There were 837 requests for a review, a 17% rise on the previous year, but this represented a small proportion of the 80,000 Crown Court cases heard each year.  2017 has been a turbulent year for the prison system with reports of overcrowding, riots, low officer morale and rising violence in jails.  An additional 19 terror-related offences will be added to the list of sentences that can be increased if found to be unduly lenient from August 8.

Some of the cases where sentences have been increased

Mother Chloe Thomas was jailed for child cruelty after her drug-user boyfriend murdered her toddler son. Her term of 20 months was increased to 30 months. Her partner Sean Buckley, who smashed a garden chair against the head of the defenceless toddler, was originally jailed for life with a minimum term of 17 years at Cardiff Crown Court after being convicted of murder but this was increased to 20 years.

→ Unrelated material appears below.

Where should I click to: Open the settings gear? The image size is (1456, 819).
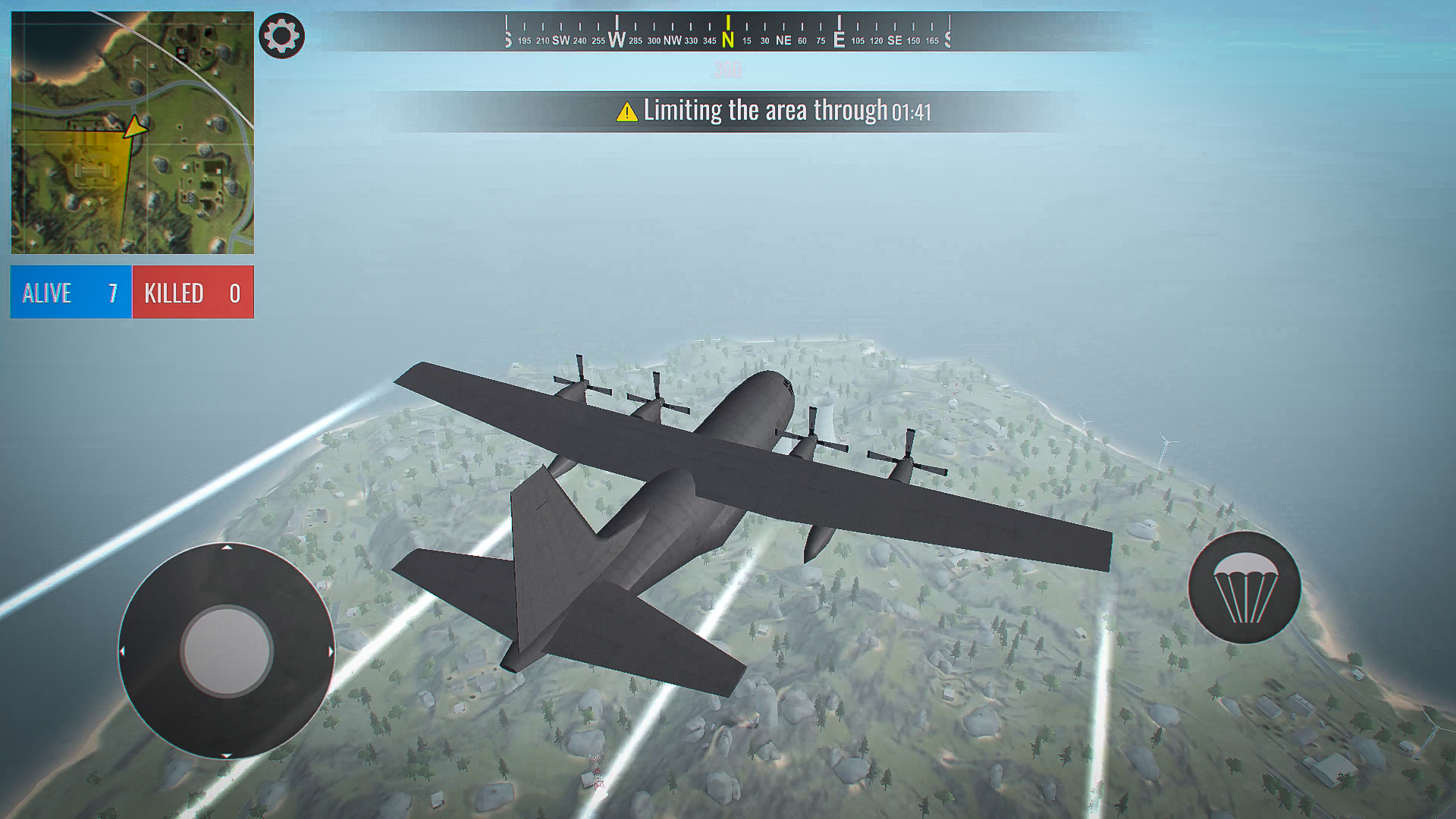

A profoundly deaf woman who sexually abused a boy was originally given a suspended sentence but was subsequently ordered to be imprisoned. Julie Fellows was given a two-year suspended sentence at Worcester Crown Court in August after Judge Robert Juckes said jail would be wholly inappropriate and lead to complete isolation for her. Her sentence was increased to five years and she was ordered to attend a police station to be sent to prison.

A police officer who sparked a nationwide terror alert by making a hoax 999 call to his own force has seen his jail term increased by two years. PC Amar Tasaddiq Hussain was given a seven-year sentence at Stafford Crown Court in May but was later ordered to serve nine years. Hussain, then serving with West Midlands Police, sent his force into ‘overdrive’ in 2014 by phoning through an anonymous warning that a terrorist with links to Syria was planning to kidnap a Muslim policeman.

Sixteen men involved in a major gun crime conspiracy in Birmingham had their terms lengthened. The group, who all pleaded guilty or were convicted of conspiracy to transfer prohibited weapons and ammunition, were key players in the enterprise or those who bought weapons and assisted. The sentence passed on the gang leader, Nosakhere Stephenson, was increased from 16-and-a-half years to 22 years and on chief armourer Sundish Nazran from 13 years to 17 years and three months.

Sarah Sands was jailed for three-and-a-half years for fatally stabbing a convicted paedophile, but this was upped to seven-and-a-half years. Sands carried out the killing within weeks of hearing that her 77-year-old neighbour, Michael Pleasted, had been released on bail ahead of his trial over accusations that he had sexually assaulted young boys. She was cleared at the Old Bailey of murder but convicted of manslaughter by reason of loss of control.